Alberta Aviation Museum to be unveiling exhibit
“The War to End all Wars” – the actual cause of which was mired in dubious politics and diplomacy – was unfortunately not the “End” our fore-fathers had prayed for. It was merely the beginning of a century that included two world-wars fought at levels of brutality not before imagined; a Cold War that claimed the lives of hundreds and a series of other wars we came to label as “conflicts” or “peace keeping missions”.
ALL war is evil; a fundamental failure of human kind and a failure that has been with us since the beginning of recorded history.
To recognize the 100th Anniversary of the First World War is to acknowledge those failures while remembering those who stepped onto the battlefield in the belief that they could put an end to the carnage and loss of life by standing-up for what they knew was right. We remember the young people who fought so bravely; their sacrifices and those of their families whether they returned home or were buried in Flanders Fields.
We need to acknowledge how the First World War changed our world, changed technology and how those actions 100 years ago still affect us today.
But while we must remember, recognize and commemorate those who stood bravely we do not celebrate the First World War or any of the conflicts that followed. Instead we must learn from them and endeavour never to repeat our errors that.
The most recognized symbol of the First World War is the Red Poppy inspired by the poem “In Flanders Fields” by Canadian battlefield physician Lieutenant Colonel John McCrae. The Red Poppy and the poem are poignant reminders of the true cost of War.

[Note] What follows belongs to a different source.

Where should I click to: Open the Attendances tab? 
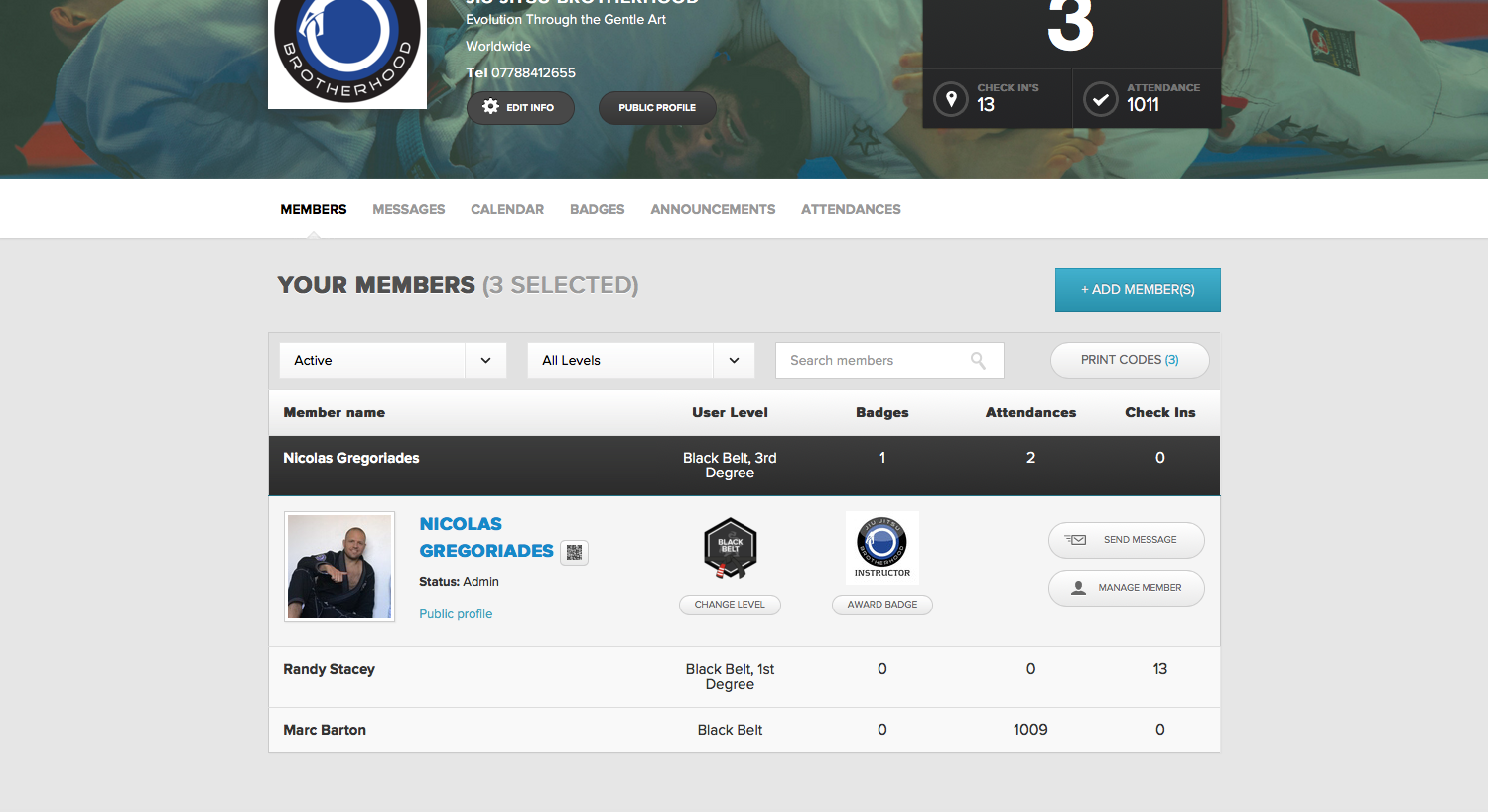[851, 209]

Take the time to read and understand both the Red Poppy and the poem. They are not celebrations of War; they are in truth very powerful anti-war symbols that help us to remember the sacrifices of thousands upon thousands of young people we sent across the ocean, remember the evil they fought and above all, the futility of War.
As we approach the 100th Anniversary of the start of the First World War the Alberta Aviation Museum will be unveiling an exhibit dedicated to and featuring two of the many Edmontonians who took part in the conflict. The exhibit will also highlight one of the most destructive uses of technology during that war that later, in peace, helped build the Canada we know today.
We acknowledge those who acted and sacrificed to return the World to Peace and how technology used to destroy in war can “build” in peace.